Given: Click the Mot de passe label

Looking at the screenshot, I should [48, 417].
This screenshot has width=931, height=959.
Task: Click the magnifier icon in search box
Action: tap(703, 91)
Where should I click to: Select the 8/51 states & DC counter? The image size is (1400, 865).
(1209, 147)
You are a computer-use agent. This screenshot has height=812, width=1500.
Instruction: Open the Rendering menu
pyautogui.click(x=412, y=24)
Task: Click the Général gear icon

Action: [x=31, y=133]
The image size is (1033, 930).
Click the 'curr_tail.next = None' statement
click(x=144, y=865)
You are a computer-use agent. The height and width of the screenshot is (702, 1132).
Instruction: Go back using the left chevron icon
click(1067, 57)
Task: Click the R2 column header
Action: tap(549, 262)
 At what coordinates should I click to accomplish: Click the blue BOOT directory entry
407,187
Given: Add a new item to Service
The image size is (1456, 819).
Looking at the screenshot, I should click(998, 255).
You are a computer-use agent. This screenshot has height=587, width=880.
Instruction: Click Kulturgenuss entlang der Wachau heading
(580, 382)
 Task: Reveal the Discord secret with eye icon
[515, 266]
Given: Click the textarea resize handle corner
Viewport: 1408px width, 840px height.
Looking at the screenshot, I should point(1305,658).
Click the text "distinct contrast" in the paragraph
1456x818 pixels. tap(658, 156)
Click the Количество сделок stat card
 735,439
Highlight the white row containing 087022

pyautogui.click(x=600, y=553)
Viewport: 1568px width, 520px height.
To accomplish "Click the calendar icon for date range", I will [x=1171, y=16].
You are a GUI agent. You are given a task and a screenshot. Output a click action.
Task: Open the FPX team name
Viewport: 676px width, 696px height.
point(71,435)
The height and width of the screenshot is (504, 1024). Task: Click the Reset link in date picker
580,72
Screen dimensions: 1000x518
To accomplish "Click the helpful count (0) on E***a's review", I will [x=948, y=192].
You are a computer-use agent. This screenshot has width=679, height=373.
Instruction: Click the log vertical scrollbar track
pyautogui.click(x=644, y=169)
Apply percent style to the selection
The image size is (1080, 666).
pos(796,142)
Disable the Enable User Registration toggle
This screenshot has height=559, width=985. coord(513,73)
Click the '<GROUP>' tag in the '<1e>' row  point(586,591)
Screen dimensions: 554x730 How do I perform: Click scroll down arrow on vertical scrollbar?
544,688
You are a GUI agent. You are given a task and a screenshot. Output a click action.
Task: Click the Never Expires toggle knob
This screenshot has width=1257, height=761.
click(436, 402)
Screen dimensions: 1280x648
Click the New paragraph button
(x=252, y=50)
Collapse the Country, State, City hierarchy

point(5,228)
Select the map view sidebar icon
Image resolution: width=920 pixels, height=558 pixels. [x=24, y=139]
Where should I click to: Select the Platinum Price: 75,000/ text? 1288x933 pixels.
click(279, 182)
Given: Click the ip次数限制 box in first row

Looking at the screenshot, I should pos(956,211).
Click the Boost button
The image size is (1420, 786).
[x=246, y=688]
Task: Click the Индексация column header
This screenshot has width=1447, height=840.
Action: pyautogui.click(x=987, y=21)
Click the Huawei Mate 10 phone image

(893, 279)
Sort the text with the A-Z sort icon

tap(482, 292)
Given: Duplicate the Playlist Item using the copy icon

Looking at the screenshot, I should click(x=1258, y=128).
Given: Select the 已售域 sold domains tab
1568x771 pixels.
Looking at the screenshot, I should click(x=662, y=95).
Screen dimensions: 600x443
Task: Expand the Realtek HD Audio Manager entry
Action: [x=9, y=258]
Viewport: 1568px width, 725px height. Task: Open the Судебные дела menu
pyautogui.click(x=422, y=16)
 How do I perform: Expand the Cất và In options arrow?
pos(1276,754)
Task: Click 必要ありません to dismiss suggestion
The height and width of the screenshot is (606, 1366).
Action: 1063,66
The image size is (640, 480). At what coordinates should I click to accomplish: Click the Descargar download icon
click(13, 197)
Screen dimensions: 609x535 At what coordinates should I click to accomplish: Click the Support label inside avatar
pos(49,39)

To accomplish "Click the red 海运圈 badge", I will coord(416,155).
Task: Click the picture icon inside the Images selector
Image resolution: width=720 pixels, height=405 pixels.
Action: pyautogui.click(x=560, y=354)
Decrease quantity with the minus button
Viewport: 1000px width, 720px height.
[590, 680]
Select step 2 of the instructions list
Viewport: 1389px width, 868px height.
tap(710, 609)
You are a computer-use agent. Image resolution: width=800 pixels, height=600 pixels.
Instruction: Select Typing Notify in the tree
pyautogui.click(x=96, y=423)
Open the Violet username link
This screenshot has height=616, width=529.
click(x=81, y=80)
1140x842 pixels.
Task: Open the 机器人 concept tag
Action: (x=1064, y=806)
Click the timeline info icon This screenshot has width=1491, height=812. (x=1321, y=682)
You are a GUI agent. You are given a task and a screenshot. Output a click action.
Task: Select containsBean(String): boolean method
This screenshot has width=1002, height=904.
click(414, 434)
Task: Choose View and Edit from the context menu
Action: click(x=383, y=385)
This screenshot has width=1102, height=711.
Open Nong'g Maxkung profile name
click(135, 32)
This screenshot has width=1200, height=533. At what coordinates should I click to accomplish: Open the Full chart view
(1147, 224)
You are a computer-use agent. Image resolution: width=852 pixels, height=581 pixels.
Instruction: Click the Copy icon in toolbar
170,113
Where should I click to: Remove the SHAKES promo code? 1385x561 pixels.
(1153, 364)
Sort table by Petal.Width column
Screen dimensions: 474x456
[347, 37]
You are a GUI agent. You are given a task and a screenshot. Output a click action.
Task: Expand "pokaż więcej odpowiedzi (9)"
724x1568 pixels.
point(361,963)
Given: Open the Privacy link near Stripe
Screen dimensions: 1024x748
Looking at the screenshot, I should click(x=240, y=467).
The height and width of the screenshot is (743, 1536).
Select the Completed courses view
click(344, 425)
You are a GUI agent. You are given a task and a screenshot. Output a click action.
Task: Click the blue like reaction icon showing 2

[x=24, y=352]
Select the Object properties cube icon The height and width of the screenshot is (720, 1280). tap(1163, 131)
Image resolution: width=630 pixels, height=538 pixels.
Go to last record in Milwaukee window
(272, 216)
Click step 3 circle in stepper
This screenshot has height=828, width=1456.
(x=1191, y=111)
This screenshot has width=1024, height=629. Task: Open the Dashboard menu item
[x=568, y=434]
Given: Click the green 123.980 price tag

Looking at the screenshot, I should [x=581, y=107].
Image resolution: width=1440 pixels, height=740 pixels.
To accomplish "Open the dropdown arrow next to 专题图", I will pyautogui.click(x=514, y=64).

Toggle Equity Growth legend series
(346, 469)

» **Instructions for the task**
Each line of the material above must be retyped exactly as written.

» **Exercise answer**
Given: Click the Mot de passe label

Looking at the screenshot, I should [48, 417].
This screenshot has width=931, height=959.
Task: Click the magnifier icon in search box
Action: tap(703, 91)
Where should I click to: Select the 8/51 states & DC counter? The image size is (1400, 865).
(1209, 147)
You are a computer-use agent. This screenshot has height=812, width=1500.
Instruction: Open the Rendering menu
pyautogui.click(x=412, y=24)
Task: Click the Général gear icon

Action: [x=31, y=133]
The image size is (1033, 930).
Click the 'curr_tail.next = None' statement
click(x=144, y=865)
You are a computer-use agent. The height and width of the screenshot is (702, 1132).
Instruction: Go back using the left chevron icon
click(1067, 57)
Task: Click the R2 column header
Action: tap(549, 262)
 At what coordinates should I click to accomplish: Click the blue BOOT directory entry
407,187
Given: Add a new item to Service
The image size is (1456, 819).
Looking at the screenshot, I should click(998, 255).
You are a computer-use agent. This screenshot has height=587, width=880.
Instruction: Click Kulturgenuss entlang der Wachau heading
(580, 382)
 Task: Reveal the Discord secret with eye icon
[515, 266]
Given: Click the textarea resize handle corner
Viewport: 1408px width, 840px height.
Looking at the screenshot, I should point(1305,658).
Click the text "distinct contrast" in the paragraph
1456x818 pixels. tap(658, 156)
Click the Количество сделок stat card
 735,439
Highlight the white row containing 087022

pyautogui.click(x=600, y=553)
Viewport: 1568px width, 520px height.
To accomplish "Click the calendar icon for date range", I will [x=1171, y=16].
You are a GUI agent. You are given a task and a screenshot. Output a click action.
Task: Open the FPX team name
Viewport: 676px width, 696px height.
point(71,435)
The height and width of the screenshot is (504, 1024). Task: Click the Reset link in date picker
580,72
Screen dimensions: 1000x518
To accomplish "Click the helpful count (0) on E***a's review", I will [x=948, y=192].
You are a computer-use agent. This screenshot has width=679, height=373.
Instruction: Click the log vertical scrollbar track
pyautogui.click(x=644, y=169)
Apply percent style to the selection
The image size is (1080, 666).
pos(796,142)
Disable the Enable User Registration toggle
This screenshot has height=559, width=985. coord(513,73)
Click the '<GROUP>' tag in the '<1e>' row  point(586,591)
Screen dimensions: 554x730 How do I perform: Click scroll down arrow on vertical scrollbar?
544,688
You are a GUI agent. You are given a task and a screenshot. Output a click action.
Task: Click the Never Expires toggle knob
This screenshot has width=1257, height=761.
click(436, 402)
Screen dimensions: 1280x648
Click the New paragraph button
(x=252, y=50)
Collapse the Country, State, City hierarchy

point(5,228)
Select the map view sidebar icon
Image resolution: width=920 pixels, height=558 pixels. [x=24, y=139]
Where should I click to: Select the Platinum Price: 75,000/ text? 1288x933 pixels.
click(279, 182)
Given: Click the ip次数限制 box in first row

Looking at the screenshot, I should pos(956,211).
Click the Boost button
The image size is (1420, 786).
[x=246, y=688]
Task: Click the Индексация column header
This screenshot has width=1447, height=840.
Action: pyautogui.click(x=987, y=21)
Click the Huawei Mate 10 phone image

(893, 279)
Sort the text with the A-Z sort icon

tap(482, 292)
Given: Duplicate the Playlist Item using the copy icon

Looking at the screenshot, I should click(x=1258, y=128).
Given: Select the 已售域 sold domains tab
1568x771 pixels.
Looking at the screenshot, I should click(x=662, y=95).
Screen dimensions: 600x443
Task: Expand the Realtek HD Audio Manager entry
Action: [x=9, y=258]
Viewport: 1568px width, 725px height. Task: Open the Судебные дела menu
pyautogui.click(x=422, y=16)
 How do I perform: Expand the Cất và In options arrow?
pos(1276,754)
Task: Click 必要ありません to dismiss suggestion
The height and width of the screenshot is (606, 1366).
Action: 1063,66
The image size is (640, 480). At what coordinates should I click to accomplish: Click the Descargar download icon
click(13, 197)
Screen dimensions: 609x535 At what coordinates should I click to accomplish: Click the Support label inside avatar
pos(49,39)

To accomplish "Click the red 海运圈 badge", I will coord(416,155).
Task: Click the picture icon inside the Images selector
Image resolution: width=720 pixels, height=405 pixels.
Action: pyautogui.click(x=560, y=354)
Decrease quantity with the minus button
Viewport: 1000px width, 720px height.
[590, 680]
Select step 2 of the instructions list
Viewport: 1389px width, 868px height.
tap(710, 609)
You are a computer-use agent. Image resolution: width=800 pixels, height=600 pixels.
Instruction: Select Typing Notify in the tree
pyautogui.click(x=96, y=423)
Open the Violet username link
This screenshot has height=616, width=529.
click(x=81, y=80)
1140x842 pixels.
Task: Open the 机器人 concept tag
Action: (x=1064, y=806)
Click the timeline info icon This screenshot has width=1491, height=812. (x=1321, y=682)
You are a GUI agent. You are given a task and a screenshot. Output a click action.
Task: Select containsBean(String): boolean method
This screenshot has width=1002, height=904.
click(414, 434)
Task: Choose View and Edit from the context menu
Action: click(x=383, y=385)
This screenshot has width=1102, height=711.
Open Nong'g Maxkung profile name
click(135, 32)
This screenshot has width=1200, height=533. At what coordinates should I click to accomplish: Open the Full chart view
(1147, 224)
You are a computer-use agent. Image resolution: width=852 pixels, height=581 pixels.
Instruction: Click the Copy icon in toolbar
170,113
Where should I click to: Remove the SHAKES promo code? 1385x561 pixels.
(1153, 364)
Sort table by Petal.Width column
Screen dimensions: 474x456
[347, 37]
You are a GUI agent. You are given a task and a screenshot. Output a click action.
Task: Expand "pokaż więcej odpowiedzi (9)"
724x1568 pixels.
point(361,963)
Given: Open the Privacy link near Stripe
Screen dimensions: 1024x748
Looking at the screenshot, I should click(x=240, y=467).
The height and width of the screenshot is (743, 1536).
Select the Completed courses view
click(344, 425)
You are a GUI agent. You are given a task and a screenshot. Output a click action.
Task: Click the blue like reaction icon showing 2

[x=24, y=352]
Select the Object properties cube icon The height and width of the screenshot is (720, 1280). tap(1163, 131)
Image resolution: width=630 pixels, height=538 pixels.
Go to last record in Milwaukee window
(272, 216)
Click step 3 circle in stepper
This screenshot has height=828, width=1456.
(x=1191, y=111)
This screenshot has width=1024, height=629. Task: Open the Dashboard menu item
[x=568, y=434]
Given: Click the green 123.980 price tag

Looking at the screenshot, I should [x=581, y=107].
Image resolution: width=1440 pixels, height=740 pixels.
To accomplish "Open the dropdown arrow next to 专题图", I will pyautogui.click(x=514, y=64).

Toggle Equity Growth legend series
(346, 469)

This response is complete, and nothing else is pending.